Thereafter, the plaintiff filed a Motion for New Trial stating Mr. Friedman notified the court's clerk that he was filing a Motion to Continue the pending Motion for Summary Judgment, prior to said motion being granted. The Motion for New Trial also points out that plaintiff's counsel was not served with the Motion for Summary Judgment at least ten days prior to the hearing as required by Code of Civil Procedure article 966. At the hearing on the Motion for New Trial, Mr. Friedman argued that he filed the Motion to Continue based on the fact that the Motion for Summary Judgment was not served upon plaintiff ten days prior to the hearing. The defendant argued that this case was set for trial on the morning of February 2, 1998, and obviously plaintiff's counsel knew the Motion for Summary Judgment had to be disposed of prior to trial. The trial court denied the Motion for New Trial.
DISCUSSION:
On appeal, plaintiff argues the trial court erred in granting the defendant's Motion for Summary Judgment based on the fact that plaintiff was not served with the motion ten days prior to the hearing date.

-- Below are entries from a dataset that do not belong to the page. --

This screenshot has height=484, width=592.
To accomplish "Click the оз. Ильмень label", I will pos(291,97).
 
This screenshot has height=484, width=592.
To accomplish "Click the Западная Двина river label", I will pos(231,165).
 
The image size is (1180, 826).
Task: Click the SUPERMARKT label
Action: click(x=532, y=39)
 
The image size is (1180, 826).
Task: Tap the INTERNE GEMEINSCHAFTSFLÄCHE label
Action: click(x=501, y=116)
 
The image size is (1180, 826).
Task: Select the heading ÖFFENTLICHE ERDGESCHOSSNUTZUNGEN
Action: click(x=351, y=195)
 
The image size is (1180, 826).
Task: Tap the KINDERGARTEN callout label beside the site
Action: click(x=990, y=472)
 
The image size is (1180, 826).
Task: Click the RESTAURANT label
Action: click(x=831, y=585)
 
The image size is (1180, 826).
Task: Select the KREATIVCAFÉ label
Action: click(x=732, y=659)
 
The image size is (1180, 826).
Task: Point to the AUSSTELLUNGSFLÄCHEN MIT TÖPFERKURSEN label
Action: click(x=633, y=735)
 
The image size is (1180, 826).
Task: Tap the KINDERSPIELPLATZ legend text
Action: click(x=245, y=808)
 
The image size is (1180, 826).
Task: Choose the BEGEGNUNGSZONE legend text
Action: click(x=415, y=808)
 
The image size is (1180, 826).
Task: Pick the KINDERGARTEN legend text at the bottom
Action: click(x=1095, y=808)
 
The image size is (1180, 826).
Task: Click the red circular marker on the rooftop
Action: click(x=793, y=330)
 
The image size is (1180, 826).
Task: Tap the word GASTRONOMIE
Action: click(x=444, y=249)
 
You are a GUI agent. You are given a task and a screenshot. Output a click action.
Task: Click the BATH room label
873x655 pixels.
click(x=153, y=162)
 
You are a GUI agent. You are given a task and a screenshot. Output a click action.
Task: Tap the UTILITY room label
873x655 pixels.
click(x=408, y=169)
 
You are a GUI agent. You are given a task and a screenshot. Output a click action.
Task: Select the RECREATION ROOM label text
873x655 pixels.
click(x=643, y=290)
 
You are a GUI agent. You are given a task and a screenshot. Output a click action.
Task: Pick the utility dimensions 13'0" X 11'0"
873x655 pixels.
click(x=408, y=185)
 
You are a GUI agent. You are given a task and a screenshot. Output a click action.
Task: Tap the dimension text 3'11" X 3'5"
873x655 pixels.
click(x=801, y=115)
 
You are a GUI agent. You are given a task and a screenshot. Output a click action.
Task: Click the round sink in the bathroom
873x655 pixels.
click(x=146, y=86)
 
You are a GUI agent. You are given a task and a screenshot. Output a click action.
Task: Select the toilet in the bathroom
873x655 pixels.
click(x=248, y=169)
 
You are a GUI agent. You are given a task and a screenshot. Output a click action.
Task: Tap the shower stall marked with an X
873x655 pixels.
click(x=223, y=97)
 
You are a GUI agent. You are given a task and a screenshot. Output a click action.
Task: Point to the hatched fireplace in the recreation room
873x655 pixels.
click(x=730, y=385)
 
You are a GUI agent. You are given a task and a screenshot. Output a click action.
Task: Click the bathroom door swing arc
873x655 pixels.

The plaintiff correctly points out that Code of Civil Procedure article 966 provides that "the motion for summary judgment and supporting affidavits shall be served at least ten days before the time specified for the hearing." The record indicates the hearing on the Motion for Summary Judgment was set for February 2, 1998 at 10:00 a.m. Plaintiff's counsel was served with the motion on January 28, 1999. Clearly, the ten day delay between service and hearing was not met in this case. Although there are indications in the record that counsel for defendant mailed a copy of the motion to Mr. Friedman on January 15, 1998, accompanied by a cover letter stating that defense counsel would attempt to have the hearing on the motion set on the morning of trial, February 2, 1998, this does not comply with the mandatory language of article 966.
In I.Q. Investments v. Cartozzo, 98-331 (La.App. 5th Cir. 9/29/98), 719 So.2d 1155, this court vacated the trial court's granting of a Motion for Summary Judgment because the defendant was served only nine days prior to the hearing. While acknowledging the opposing party was not served with the motion earlier because the sheriff had problems effecting service on her, this Court stated, "we nonetheless feel compelled to follow the dictates of LSA-C.C.P. art. 966(B)."
Accordingly, we vacate the trial court's judgment granting Summary Judgment in favor of defendant, and remand this matter for further proceedings consistent with this opinion.